What is the link between positive ana and joint pain?

One of the blood tests that are often requested as the first frame of reference for a patient with joint pain and therefore suspected rheumatic disease are ANAs (Anti-Nuclear Antibodies)

These are used to evaluate the presence of certain types of autoimmune diseases, primarily Lupus.

Positivity to ANA testing is, therefore, associated with multiple autoimmune diseases

But is there a real association between joint pain and ANA positivity? Could this symptomatology be a red flag for possible autoimmune diseases?

What are ANAs and how are they measured

Some means available to our immune system for defense against infection are antibodies, which are proteins produced by certain cells of immunity called plasma cells, directed against certain structures of pathogenic organisms.

However, sometimes it may happen that instead of being directed against an ‘external’ organism, such as a virus or bacterium, they instead go against structures present inside our body: an example of this is precisely ANAs.

These antibodies are frequently found during systemic autoimmune rheumatologic diseases, so-called connectivitis.

ANAs are measured on a venous blood sample using a technique called Indirect Immunofluorescence (IFI)

Simply put, the patient’s blood is put in contact with a substrate that is able to bind these antibodies, if present in the patient’s blood, and make them visible under the microscope by a technique that makes them fluorescent.

The appearance that fluorescence takes on microscopic test is called a pattern and can be of many types.

Some of these patterns may already be indicative of the presence of a certain type of ANA, while other patterns are not specific and may be given by many types of antibodies, even those not responsible for pathology.

The other value that is reported in the report besides the pattern is the titer, which expresses the amount of ANA we have in our blood.

This value is expressed as a fraction, which indicates up to what dilution ANA is found at IFI

So a titer of 1:160 means there are fewer antibodies in the blood than a titer of 1:320 or 1:640 where they are present at a higher dilution.

For some diseases the cut-off (limit) of positivity may be 1:80 or 1:160 depending on the laboratory and especially the clinical picture.

Low titer positivities of ANAs are often found:

  • in the absence of true systemic rheumatologic disease (healthy individuals);
  • in the presence of autoimmune diseases not of rheumatologic concern, such as autoimmune thyroiditis, autoimmune hepatopathy, or during viral infections.

ANA positives and joint disease: is there really a correlation?

As mentioned then, an ANA positivity, especially a low titer, is not sufficient to make a diagnosis of a connective tissue disease.

Moreover, a direct correlation of ANA positivity with the pain symptom has never been demonstrated.

They, as already reiterated, are biomarkers of the possible presence of a systemic inflammatory pathology that, in turn, may be responsible for the joint symptoms complained of by the patient.

It should be pointed out, however, that connectivitis is considered a rare disease, meaning that it affects less than 0.05% of the population (as defined by the European Union), so one should be cautious about suspecting these diseases in the first instance in patients with only joint pain.

Interpreting any ANA positivity as ongoing systemic autoimmune disease could lead to even serious health consequences for patients, such as exposure to potentially unnecessary immunosuppressive drugs, which would lead to an increased risk of developing infections, and more.

In addition, ANAs tend to become positive in the absence of systemic disease in the elderly, an age group where joint symptoms are mostly due to conditions such as osteoarthritis that has nothing to do with ANA positivity.

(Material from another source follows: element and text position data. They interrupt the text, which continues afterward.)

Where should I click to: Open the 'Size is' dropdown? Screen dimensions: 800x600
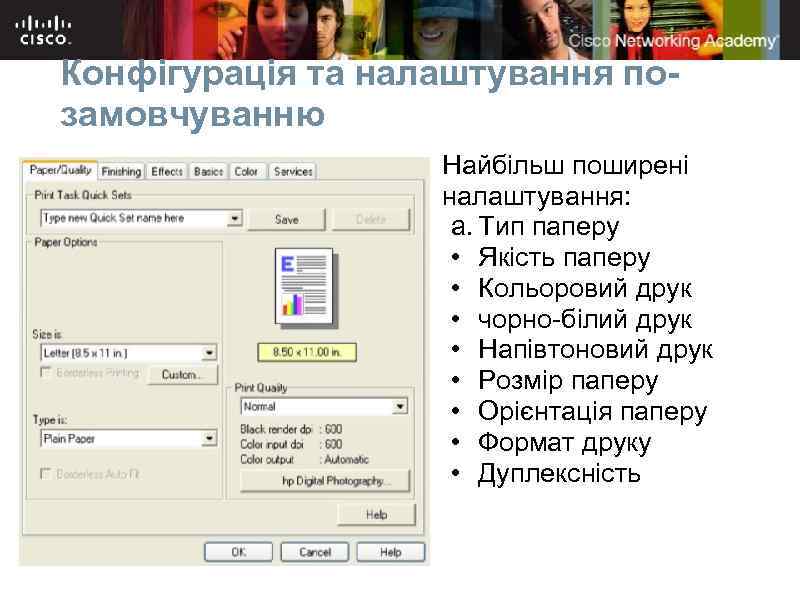tap(211, 352)
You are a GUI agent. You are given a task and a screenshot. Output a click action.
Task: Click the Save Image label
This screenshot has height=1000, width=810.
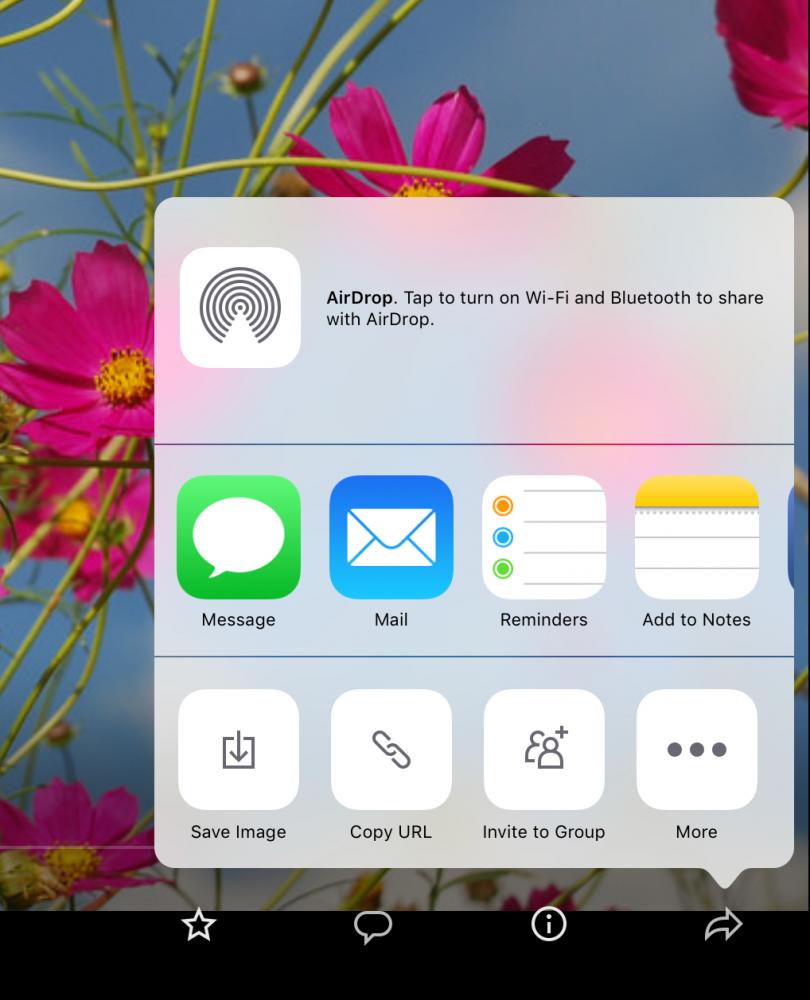[239, 832]
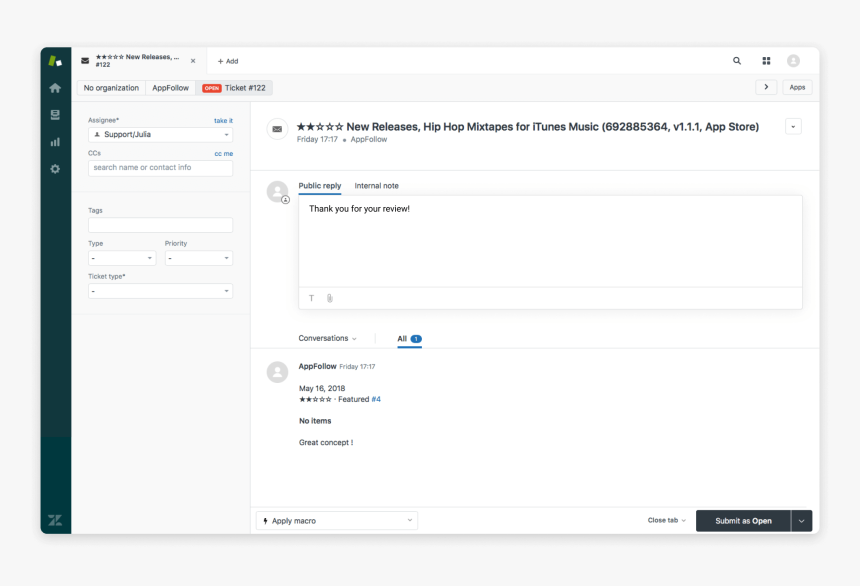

Finally, it should be kept in mind that even in the case of the presence of a systemic autoimmune disease, other systemic and/or osteoarticular pathologies (e.g., diabetes, osteoarthritis, etc.) can be superimposed that can bring joint symptoms and disabilities, even to a considerable extent.

Thus, there is no direct correlation of ANAs with the pain symptom, but ANAs are potential markers of an autoimmune pathology that in turn, and in some cases, can lead to joint pain.

Therefore, the decision of ANA determination, but especially the interpretation of ANAs, must be made in a specialized setting in light of:

  • clinical picture;
  • all risk factors of the patient in question;
  • after a thorough clinical test designed to identify the causes of joint symptoms.

In cases of doubt, the rheumatology specialist has the option of proceeding to second- or third-level tests, which are useful in assessing the actual presence, or exclusion, of a chronic inflammatory disease.